The implications of the current study proves that 120 kVp is sufficient for chest CT scanning, regardless of patient weight or transverse diameter. Although conventionally, adjustment to the AEC technique is recommended to modify radiation dose and image quality for different clinical indications. We found that the automatic exposure control technique needs to be further adapted to patient weight in order to obtain additional radiation dose reduction compared to the non-weight-adjusted AEC. Lighter patients should be scanned with lower noise index compared to the heavier patients. Use of the non-weight-adjusted AEC technique is not adequate for obtaining the full benefit of the technique. Also, further adjustment to the automatic exposure control technique is necessary to adjust for prospective acquisition of thinner sections, as was performed in our study. Although scanners automatically increase the noise index when section thickness is decreased, the radiologists, physicists and technologists using this instrument need to ensure that such a change in noise index maintains a constant radiation dose regardless of section thickness and that the noise index is not over-written or rejected unless there are over-riding concerns for obtaining higher image quality.

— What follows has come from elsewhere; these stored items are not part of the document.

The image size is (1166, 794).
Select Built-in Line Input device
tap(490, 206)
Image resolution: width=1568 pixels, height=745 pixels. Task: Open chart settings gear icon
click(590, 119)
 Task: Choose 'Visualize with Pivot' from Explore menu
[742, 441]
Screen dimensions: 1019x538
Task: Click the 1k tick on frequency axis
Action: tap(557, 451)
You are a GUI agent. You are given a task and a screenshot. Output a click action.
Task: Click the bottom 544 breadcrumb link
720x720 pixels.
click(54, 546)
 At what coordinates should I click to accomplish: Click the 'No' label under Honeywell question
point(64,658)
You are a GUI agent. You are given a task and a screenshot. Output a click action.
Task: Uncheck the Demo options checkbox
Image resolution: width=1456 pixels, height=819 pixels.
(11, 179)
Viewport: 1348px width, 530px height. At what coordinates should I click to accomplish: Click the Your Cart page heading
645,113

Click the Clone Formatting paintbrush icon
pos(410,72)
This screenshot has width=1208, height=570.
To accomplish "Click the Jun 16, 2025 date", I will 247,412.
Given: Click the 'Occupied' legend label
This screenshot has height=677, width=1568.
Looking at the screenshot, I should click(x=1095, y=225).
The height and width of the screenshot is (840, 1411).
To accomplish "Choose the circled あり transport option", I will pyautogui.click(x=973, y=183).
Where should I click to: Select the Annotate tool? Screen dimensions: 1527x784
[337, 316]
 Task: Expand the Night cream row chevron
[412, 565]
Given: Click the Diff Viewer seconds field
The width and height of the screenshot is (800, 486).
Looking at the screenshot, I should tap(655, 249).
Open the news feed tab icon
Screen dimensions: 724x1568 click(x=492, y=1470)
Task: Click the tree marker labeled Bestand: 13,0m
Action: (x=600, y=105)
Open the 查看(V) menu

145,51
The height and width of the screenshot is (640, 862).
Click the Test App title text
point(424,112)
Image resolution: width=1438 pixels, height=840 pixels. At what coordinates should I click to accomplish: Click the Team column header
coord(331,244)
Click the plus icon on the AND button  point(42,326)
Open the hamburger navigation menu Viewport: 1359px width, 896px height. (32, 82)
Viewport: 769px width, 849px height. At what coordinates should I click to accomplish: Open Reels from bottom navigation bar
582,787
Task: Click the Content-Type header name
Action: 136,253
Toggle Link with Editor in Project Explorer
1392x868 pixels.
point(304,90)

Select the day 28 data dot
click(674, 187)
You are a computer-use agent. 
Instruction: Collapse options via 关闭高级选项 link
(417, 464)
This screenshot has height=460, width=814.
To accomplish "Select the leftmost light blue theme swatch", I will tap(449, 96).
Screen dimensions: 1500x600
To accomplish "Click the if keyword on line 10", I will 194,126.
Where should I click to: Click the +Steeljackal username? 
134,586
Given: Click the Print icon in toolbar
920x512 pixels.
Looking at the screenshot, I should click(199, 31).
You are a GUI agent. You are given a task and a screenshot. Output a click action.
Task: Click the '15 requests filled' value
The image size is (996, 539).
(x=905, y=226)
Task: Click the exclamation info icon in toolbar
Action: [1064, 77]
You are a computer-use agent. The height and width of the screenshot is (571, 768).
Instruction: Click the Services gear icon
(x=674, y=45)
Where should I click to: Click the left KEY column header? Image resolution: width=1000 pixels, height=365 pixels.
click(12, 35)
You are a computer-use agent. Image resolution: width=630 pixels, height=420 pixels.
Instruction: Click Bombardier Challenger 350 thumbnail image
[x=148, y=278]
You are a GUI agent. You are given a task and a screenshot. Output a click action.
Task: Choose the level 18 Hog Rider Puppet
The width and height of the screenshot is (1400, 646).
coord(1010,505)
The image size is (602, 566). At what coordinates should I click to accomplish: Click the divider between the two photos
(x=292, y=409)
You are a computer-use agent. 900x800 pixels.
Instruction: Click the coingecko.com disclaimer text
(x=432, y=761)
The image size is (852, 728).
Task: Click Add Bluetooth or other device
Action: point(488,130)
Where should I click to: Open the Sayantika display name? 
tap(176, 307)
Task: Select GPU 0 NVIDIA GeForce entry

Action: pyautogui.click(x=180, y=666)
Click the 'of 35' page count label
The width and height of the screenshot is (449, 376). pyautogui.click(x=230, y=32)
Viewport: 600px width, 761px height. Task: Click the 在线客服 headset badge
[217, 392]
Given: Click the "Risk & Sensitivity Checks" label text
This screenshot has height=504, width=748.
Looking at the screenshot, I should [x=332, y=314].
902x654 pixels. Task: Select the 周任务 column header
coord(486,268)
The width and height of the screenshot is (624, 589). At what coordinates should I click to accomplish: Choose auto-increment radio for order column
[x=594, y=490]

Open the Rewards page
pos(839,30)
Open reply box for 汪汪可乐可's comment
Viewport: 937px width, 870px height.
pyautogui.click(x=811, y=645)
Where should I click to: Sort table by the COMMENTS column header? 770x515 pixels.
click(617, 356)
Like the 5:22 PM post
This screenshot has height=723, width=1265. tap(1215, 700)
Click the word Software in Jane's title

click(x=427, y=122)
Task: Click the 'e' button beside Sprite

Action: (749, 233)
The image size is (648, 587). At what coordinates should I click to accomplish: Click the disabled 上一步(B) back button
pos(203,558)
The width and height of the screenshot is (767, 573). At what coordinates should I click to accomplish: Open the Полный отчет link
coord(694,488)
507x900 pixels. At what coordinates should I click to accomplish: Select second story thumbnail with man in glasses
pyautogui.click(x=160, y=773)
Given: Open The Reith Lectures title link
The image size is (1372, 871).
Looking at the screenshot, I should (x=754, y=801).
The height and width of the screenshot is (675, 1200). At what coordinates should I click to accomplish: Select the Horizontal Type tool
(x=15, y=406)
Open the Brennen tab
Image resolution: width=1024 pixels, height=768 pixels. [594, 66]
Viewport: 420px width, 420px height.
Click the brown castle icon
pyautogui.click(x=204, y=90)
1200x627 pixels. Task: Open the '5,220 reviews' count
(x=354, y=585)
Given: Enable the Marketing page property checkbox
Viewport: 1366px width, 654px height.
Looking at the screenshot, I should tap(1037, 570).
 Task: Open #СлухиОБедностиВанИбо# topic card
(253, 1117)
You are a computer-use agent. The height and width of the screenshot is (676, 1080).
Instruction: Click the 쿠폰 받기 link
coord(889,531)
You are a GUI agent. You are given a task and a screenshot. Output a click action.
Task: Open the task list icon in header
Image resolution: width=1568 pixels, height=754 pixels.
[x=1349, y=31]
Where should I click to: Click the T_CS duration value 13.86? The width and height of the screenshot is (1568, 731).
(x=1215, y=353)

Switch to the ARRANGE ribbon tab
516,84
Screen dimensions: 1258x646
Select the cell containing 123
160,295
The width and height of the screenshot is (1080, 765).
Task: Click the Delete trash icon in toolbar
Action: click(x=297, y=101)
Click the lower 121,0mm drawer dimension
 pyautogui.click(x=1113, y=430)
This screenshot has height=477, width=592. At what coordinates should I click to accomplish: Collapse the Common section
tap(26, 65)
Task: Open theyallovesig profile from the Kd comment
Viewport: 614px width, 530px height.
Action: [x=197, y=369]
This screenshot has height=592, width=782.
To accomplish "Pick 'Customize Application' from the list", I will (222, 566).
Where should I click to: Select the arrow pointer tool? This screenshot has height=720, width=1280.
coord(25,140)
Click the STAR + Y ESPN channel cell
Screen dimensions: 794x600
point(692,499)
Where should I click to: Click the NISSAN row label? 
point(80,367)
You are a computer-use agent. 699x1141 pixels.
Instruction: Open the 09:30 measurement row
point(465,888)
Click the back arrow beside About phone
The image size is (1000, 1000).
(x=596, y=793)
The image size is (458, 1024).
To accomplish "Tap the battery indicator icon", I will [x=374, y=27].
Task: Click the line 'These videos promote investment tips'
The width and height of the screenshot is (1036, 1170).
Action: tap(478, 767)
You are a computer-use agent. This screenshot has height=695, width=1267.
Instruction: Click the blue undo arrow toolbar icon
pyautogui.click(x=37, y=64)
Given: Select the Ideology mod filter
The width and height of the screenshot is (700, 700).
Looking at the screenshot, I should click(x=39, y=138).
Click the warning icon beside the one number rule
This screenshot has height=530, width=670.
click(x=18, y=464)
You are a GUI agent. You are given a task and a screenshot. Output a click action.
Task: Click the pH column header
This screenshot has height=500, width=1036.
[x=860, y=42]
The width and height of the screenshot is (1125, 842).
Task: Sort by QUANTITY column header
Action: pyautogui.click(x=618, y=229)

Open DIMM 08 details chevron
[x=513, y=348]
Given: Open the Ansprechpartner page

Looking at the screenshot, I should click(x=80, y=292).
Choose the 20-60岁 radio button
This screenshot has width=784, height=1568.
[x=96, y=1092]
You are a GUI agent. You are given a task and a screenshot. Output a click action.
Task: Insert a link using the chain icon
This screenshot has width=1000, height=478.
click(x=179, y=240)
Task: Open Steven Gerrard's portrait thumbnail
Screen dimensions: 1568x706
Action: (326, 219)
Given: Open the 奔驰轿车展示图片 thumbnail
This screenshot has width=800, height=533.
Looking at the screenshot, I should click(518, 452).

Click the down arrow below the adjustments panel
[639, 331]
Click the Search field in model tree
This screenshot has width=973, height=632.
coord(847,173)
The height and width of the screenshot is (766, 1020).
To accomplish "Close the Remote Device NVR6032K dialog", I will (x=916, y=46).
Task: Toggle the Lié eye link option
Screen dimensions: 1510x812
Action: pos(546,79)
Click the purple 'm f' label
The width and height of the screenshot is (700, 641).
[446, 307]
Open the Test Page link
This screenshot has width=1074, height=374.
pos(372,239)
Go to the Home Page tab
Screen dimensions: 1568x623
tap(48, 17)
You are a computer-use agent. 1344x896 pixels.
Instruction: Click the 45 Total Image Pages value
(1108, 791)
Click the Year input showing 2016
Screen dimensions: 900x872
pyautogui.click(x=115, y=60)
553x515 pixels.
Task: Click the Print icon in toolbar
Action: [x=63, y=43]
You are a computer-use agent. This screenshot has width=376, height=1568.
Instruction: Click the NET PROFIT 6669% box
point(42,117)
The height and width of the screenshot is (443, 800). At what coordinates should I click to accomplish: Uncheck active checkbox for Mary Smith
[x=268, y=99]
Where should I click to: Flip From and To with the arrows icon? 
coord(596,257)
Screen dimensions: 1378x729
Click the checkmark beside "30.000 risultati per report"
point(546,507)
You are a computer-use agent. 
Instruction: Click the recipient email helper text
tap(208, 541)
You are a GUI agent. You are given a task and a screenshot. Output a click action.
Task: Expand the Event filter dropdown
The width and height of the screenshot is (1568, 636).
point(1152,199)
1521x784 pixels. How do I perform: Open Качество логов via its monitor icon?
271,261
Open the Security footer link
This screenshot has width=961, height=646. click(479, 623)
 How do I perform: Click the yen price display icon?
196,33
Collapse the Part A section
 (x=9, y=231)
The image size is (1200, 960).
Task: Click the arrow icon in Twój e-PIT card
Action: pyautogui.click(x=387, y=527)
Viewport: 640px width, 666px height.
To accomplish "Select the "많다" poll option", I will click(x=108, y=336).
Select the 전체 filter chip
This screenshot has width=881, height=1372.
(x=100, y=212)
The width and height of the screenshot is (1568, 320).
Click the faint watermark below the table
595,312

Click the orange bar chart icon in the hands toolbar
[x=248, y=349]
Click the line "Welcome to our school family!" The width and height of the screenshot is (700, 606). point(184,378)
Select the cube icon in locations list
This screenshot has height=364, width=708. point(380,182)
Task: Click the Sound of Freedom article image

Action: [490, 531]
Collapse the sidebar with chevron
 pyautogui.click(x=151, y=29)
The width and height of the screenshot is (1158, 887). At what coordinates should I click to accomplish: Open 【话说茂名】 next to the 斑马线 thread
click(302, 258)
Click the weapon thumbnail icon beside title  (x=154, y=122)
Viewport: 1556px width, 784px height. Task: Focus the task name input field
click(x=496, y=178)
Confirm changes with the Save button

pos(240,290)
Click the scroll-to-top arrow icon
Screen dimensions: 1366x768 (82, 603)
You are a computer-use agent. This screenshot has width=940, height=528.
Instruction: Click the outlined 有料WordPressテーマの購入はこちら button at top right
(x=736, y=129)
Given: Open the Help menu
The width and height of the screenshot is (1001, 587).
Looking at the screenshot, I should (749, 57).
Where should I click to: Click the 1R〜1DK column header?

In conclusion, chest CT scanning using a weight-based automatic exposure control technique at 120 kVp helps in substantial radiation dose reduction compared to the non-weight-adjusted AEC technique and 140 kVp. Furthermore, the use of 120 kVp and the weight-adjusted AEC does not compromise image quality, diagnostic acceptability, and visually sharp reproduction of the thoracic anatomic structures.
M.K.K. received research funding from GE Healthcare (Waukesha, WI). The remaining authors (P.P., S.D., J.S., and M.G.) have no financial disclosures and had complete and unrestricted access to the study data and manuscript at all stages of the study.